DO THIS -> Can you copy the records below exactly, starting with the line that contains "pom+ AG (228, 1732)" and going on through the line that contains "ログイン (495, 62)", both included?

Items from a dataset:
* Begin *

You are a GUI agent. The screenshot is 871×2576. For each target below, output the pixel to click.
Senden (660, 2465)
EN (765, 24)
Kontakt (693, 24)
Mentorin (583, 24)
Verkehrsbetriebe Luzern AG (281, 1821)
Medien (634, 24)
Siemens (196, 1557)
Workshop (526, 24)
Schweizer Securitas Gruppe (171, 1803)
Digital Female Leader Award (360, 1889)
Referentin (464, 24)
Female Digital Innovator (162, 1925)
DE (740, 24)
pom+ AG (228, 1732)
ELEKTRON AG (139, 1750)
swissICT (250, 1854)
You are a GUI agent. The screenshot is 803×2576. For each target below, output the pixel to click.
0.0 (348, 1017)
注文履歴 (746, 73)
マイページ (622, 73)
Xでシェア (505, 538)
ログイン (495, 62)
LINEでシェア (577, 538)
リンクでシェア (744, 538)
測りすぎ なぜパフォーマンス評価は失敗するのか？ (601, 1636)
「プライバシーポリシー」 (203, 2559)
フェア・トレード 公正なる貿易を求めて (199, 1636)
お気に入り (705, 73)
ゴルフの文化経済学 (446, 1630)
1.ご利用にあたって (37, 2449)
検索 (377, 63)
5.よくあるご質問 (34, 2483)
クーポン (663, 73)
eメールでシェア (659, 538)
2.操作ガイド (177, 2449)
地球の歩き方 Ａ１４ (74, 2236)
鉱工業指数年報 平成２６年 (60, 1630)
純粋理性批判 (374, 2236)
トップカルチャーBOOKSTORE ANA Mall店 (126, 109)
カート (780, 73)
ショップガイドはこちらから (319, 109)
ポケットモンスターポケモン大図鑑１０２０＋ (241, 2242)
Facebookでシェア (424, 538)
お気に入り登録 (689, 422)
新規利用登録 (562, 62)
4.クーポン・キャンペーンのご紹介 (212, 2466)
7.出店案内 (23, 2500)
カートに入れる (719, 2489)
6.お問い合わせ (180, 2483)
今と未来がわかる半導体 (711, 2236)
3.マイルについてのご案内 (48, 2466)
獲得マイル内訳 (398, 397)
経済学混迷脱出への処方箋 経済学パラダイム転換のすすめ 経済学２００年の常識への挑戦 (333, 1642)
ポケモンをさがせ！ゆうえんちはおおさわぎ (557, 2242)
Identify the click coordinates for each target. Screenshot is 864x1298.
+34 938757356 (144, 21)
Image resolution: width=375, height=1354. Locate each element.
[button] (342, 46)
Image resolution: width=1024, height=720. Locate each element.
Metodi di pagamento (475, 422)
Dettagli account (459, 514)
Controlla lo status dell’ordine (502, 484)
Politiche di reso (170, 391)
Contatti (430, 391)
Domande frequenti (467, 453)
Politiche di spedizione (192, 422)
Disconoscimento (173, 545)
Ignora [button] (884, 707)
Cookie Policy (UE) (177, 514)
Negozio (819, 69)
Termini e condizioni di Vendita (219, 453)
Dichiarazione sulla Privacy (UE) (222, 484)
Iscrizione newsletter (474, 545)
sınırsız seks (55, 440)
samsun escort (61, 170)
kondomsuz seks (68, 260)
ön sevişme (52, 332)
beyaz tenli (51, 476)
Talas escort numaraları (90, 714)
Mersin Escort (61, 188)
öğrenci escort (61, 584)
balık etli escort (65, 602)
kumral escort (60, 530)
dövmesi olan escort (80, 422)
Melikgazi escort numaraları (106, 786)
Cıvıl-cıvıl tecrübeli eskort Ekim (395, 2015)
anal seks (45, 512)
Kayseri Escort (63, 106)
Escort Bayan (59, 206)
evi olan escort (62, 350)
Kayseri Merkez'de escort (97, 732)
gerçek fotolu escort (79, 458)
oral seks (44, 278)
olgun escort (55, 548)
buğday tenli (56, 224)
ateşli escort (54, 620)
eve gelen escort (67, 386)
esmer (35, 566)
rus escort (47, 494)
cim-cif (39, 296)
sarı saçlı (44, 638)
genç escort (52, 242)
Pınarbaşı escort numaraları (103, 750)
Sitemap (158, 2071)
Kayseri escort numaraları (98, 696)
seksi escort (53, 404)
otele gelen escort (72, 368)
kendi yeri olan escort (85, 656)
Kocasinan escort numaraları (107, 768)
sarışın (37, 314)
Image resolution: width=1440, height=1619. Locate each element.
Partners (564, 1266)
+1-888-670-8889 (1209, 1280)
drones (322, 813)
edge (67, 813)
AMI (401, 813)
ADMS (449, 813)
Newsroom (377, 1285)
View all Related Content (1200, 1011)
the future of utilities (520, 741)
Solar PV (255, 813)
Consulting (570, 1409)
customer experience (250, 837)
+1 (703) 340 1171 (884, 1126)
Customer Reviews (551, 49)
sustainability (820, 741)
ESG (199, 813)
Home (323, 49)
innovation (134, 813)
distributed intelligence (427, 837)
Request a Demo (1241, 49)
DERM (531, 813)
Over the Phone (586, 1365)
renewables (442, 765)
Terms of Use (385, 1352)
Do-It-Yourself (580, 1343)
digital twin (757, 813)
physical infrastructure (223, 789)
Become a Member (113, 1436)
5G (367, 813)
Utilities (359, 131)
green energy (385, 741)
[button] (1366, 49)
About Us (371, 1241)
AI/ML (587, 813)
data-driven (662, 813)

* End *

EXERCISE RESPONSE ->
pom+ AG (228, 1732)
ELEKTRON AG (139, 1750)
swissICT (250, 1854)
You are a GUI agent. The screenshot is 803×2576. For each target below, output the pixel to click.
0.0 (348, 1017)
注文履歴 (746, 73)
マイページ (622, 73)
Xでシェア (505, 538)
ログイン (495, 62)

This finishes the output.